(What is being asked) Extract the opening line of the entries and every line after it, stopping at and including the line that contains "Kontakty lékárna (302, 2216)". Do not include pictures.

● ● ● ●

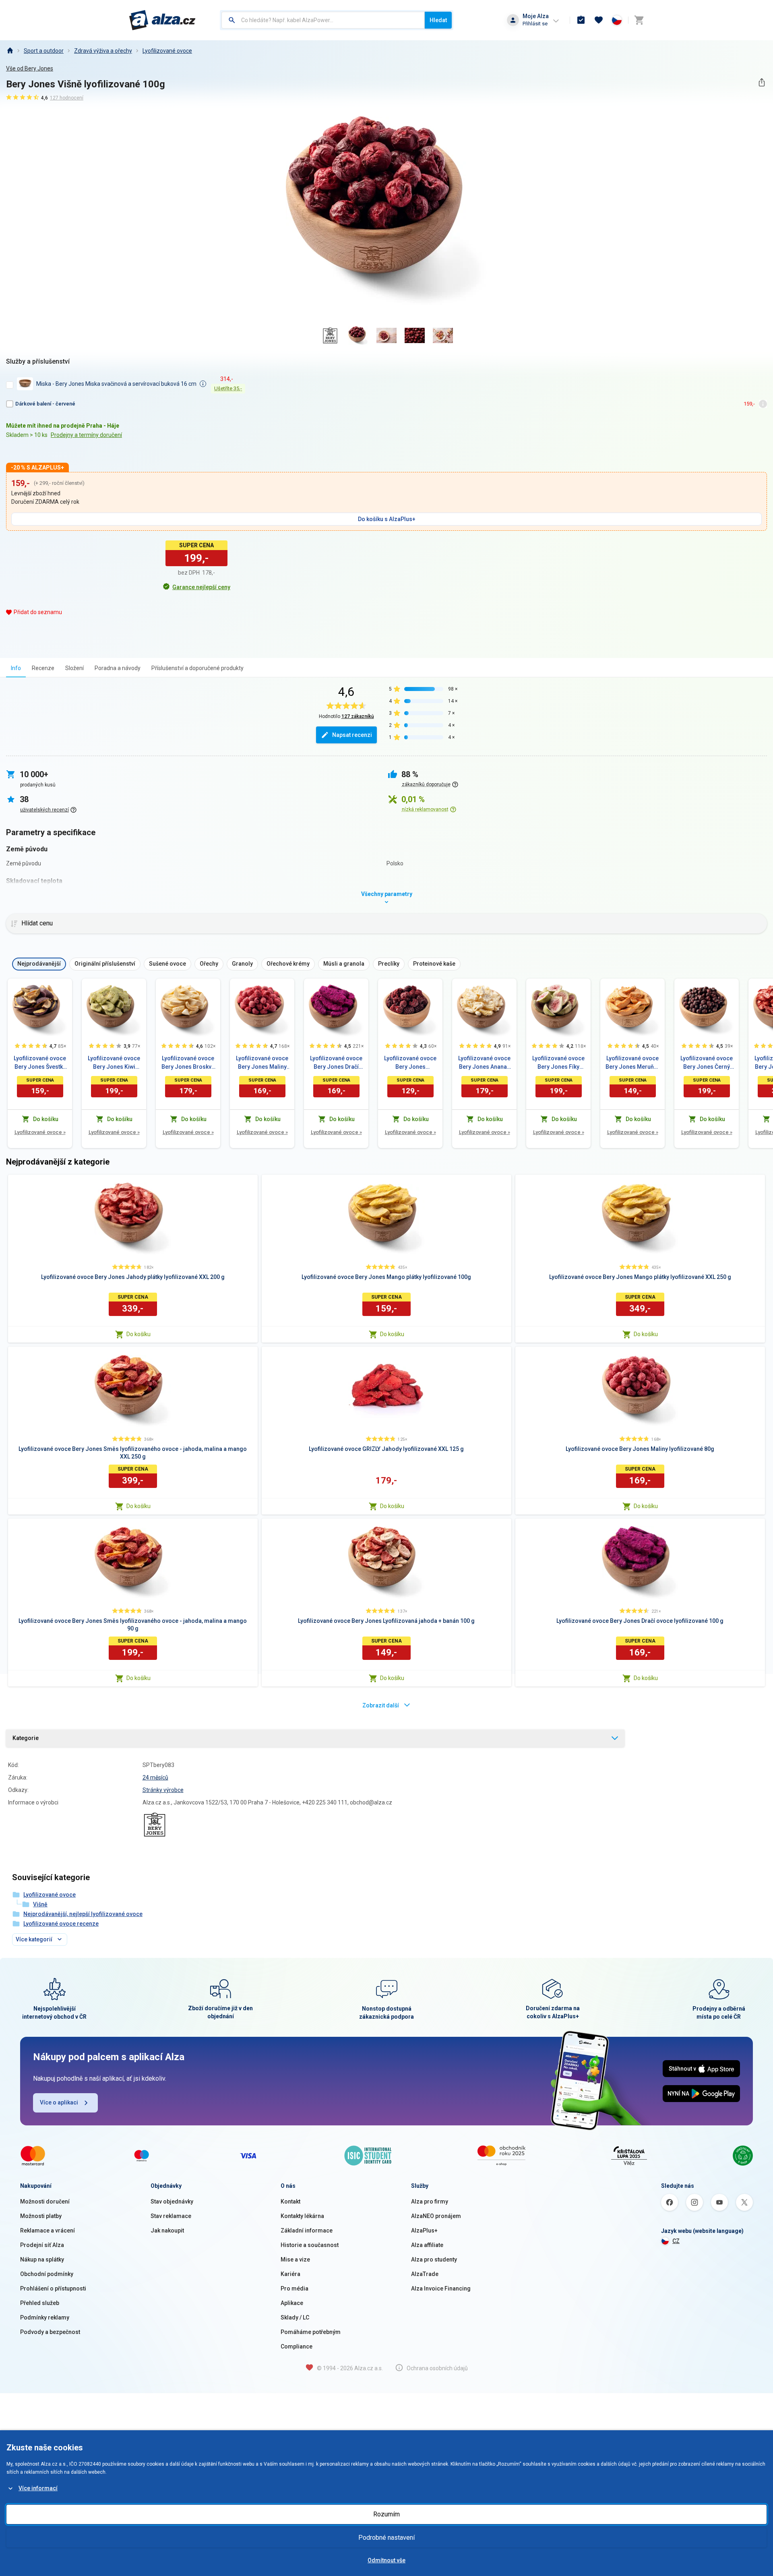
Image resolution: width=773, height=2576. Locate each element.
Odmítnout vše (386, 2560)
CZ (676, 2241)
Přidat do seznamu (38, 612)
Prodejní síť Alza (42, 2245)
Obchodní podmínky (46, 2274)
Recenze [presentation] (43, 668)
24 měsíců (155, 1777)
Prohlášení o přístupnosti (53, 2288)
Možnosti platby (41, 2216)
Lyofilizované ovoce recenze (61, 1923)
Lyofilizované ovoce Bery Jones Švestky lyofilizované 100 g (40, 1063)
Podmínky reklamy (44, 2317)
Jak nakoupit (167, 2230)
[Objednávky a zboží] (581, 20)
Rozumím (386, 2514)
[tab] (16, 667)
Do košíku (138, 1334)
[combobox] (323, 20)
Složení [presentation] (74, 668)
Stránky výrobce (163, 1790)
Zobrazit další (380, 1705)
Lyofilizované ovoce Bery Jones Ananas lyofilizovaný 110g (484, 1063)
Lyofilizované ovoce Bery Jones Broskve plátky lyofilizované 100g (188, 1063)
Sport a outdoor (44, 51)
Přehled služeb (39, 2303)
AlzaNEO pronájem (436, 2216)
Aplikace (292, 2303)
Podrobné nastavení (386, 2537)
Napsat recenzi (352, 735)
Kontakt (290, 2201)
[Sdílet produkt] (761, 82)
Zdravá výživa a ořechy (103, 51)
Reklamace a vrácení (47, 2230)
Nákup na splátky (42, 2259)
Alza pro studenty (434, 2259)
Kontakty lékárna (302, 2216)
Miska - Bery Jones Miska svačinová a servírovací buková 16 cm (116, 384)
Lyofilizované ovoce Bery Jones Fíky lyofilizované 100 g (558, 1063)
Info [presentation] (16, 668)
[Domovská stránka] (9, 50)
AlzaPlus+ (424, 2230)
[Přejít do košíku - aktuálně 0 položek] (639, 20)
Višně (40, 1904)
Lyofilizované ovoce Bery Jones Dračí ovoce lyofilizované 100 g (336, 1063)
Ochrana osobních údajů (437, 2368)
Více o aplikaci (59, 2102)
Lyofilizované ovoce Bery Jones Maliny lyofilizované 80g (262, 1063)
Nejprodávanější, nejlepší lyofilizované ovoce (83, 1914)
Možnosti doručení (45, 2201)
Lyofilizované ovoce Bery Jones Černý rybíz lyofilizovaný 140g (706, 1063)
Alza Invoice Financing (441, 2288)
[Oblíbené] (599, 20)
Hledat (438, 20)
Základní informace (307, 2230)
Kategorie (25, 1738)
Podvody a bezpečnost (50, 2332)
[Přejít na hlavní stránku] (162, 20)
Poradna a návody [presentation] (118, 668)
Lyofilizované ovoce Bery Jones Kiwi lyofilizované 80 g (114, 1063)
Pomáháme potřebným (311, 2332)
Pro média (294, 2288)
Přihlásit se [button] (535, 24)
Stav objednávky (172, 2201)
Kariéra (290, 2274)
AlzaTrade (424, 2274)
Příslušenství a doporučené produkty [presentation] (197, 668)
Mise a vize (295, 2259)
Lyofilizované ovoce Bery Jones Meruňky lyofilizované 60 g (632, 1063)
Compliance (296, 2346)
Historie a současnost (310, 2245)
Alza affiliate (427, 2245)
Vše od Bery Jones (29, 68)
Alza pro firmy (429, 2201)
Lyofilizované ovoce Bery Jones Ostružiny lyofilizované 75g (410, 1063)
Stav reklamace (171, 2216)
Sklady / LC (295, 2317)
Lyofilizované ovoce (167, 51)
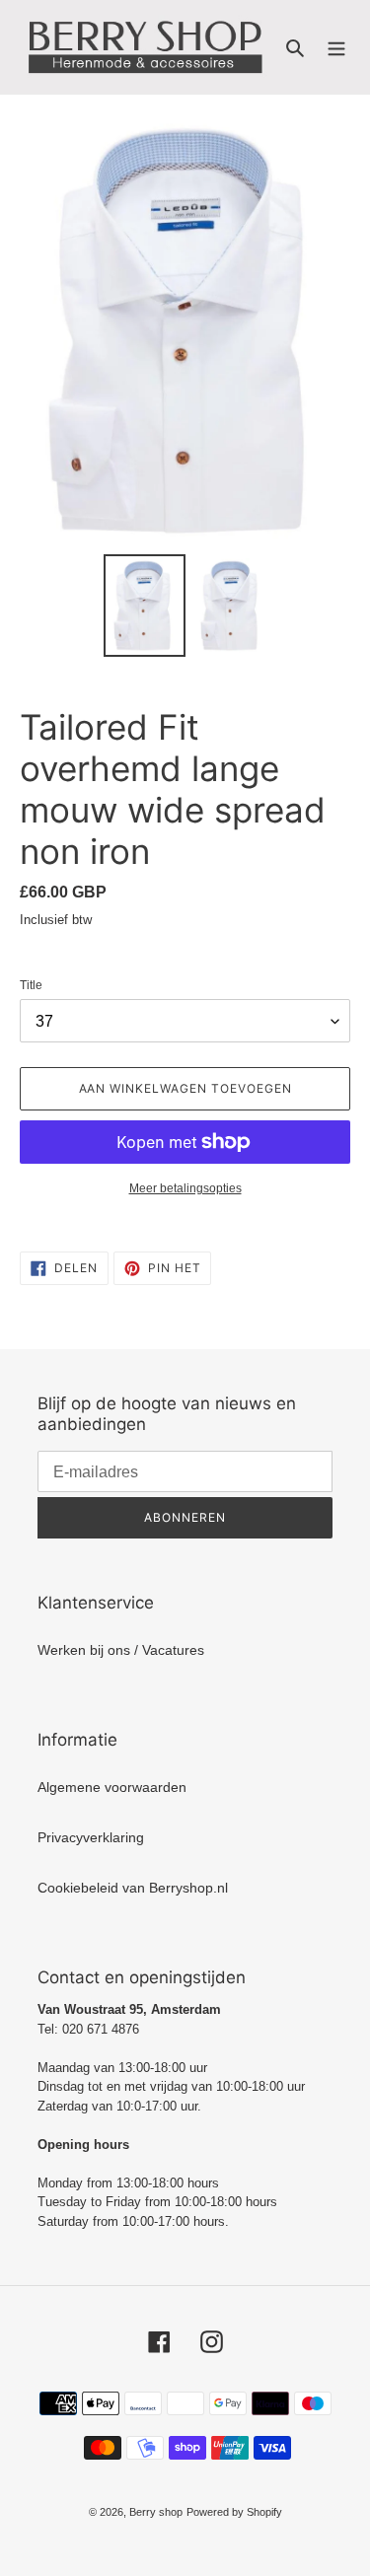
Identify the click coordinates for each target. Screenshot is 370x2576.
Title (31, 985)
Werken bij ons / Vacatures (120, 1650)
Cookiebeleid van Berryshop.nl (132, 1888)
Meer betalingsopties (185, 1188)
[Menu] (336, 47)
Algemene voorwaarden (111, 1787)
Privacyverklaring (90, 1837)
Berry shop (156, 2512)
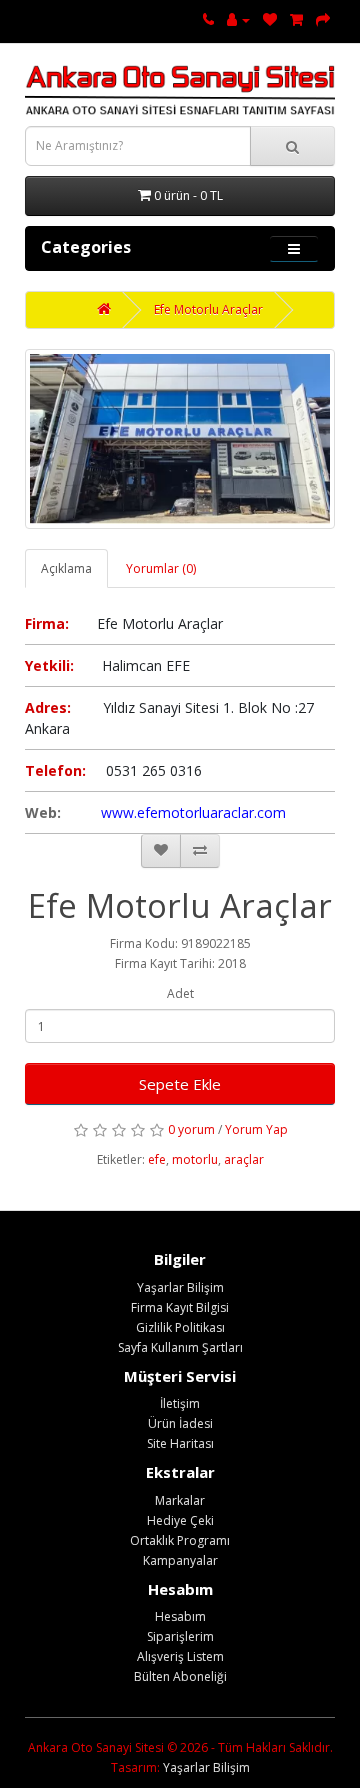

● ● ● ●

(Finished task)
Image resolution: width=773, height=2576. Locate each element.
Odmítnout vše (386, 2560)
CZ (676, 2241)
Přidat do seznamu (38, 612)
Prodejní síť Alza (42, 2245)
Obchodní podmínky (46, 2274)
Recenze [presentation] (43, 668)
24 měsíců (155, 1777)
Prohlášení o přístupnosti (53, 2288)
Možnosti platby (41, 2216)
Lyofilizované ovoce recenze (61, 1923)
Lyofilizované ovoce Bery Jones Švestky lyofilizované 100 g (40, 1063)
Podmínky reklamy (44, 2317)
Jak nakoupit (167, 2230)
[Objednávky a zboží] (581, 20)
Rozumím (386, 2514)
[tab] (16, 667)
Do košíku (138, 1334)
[combobox] (323, 20)
Složení [presentation] (74, 668)
Stránky výrobce (163, 1790)
Zobrazit další (380, 1705)
Lyofilizované ovoce Bery Jones Ananas lyofilizovaný 110g (484, 1063)
Lyofilizované ovoce Bery Jones Broskve plátky lyofilizované 100g (188, 1063)
Sport a outdoor (44, 51)
Přehled služeb (39, 2303)
AlzaNEO pronájem (436, 2216)
Aplikace (292, 2303)
Podrobné nastavení (386, 2537)
Napsat recenzi (352, 735)
Kontakt (290, 2201)
[Sdílet produkt] (761, 82)
Zdravá výživa a ořechy (103, 51)
Reklamace a vrácení (47, 2230)
Nákup na splátky (42, 2259)
Alza pro studenty (434, 2259)
Kontakty lékárna (302, 2216)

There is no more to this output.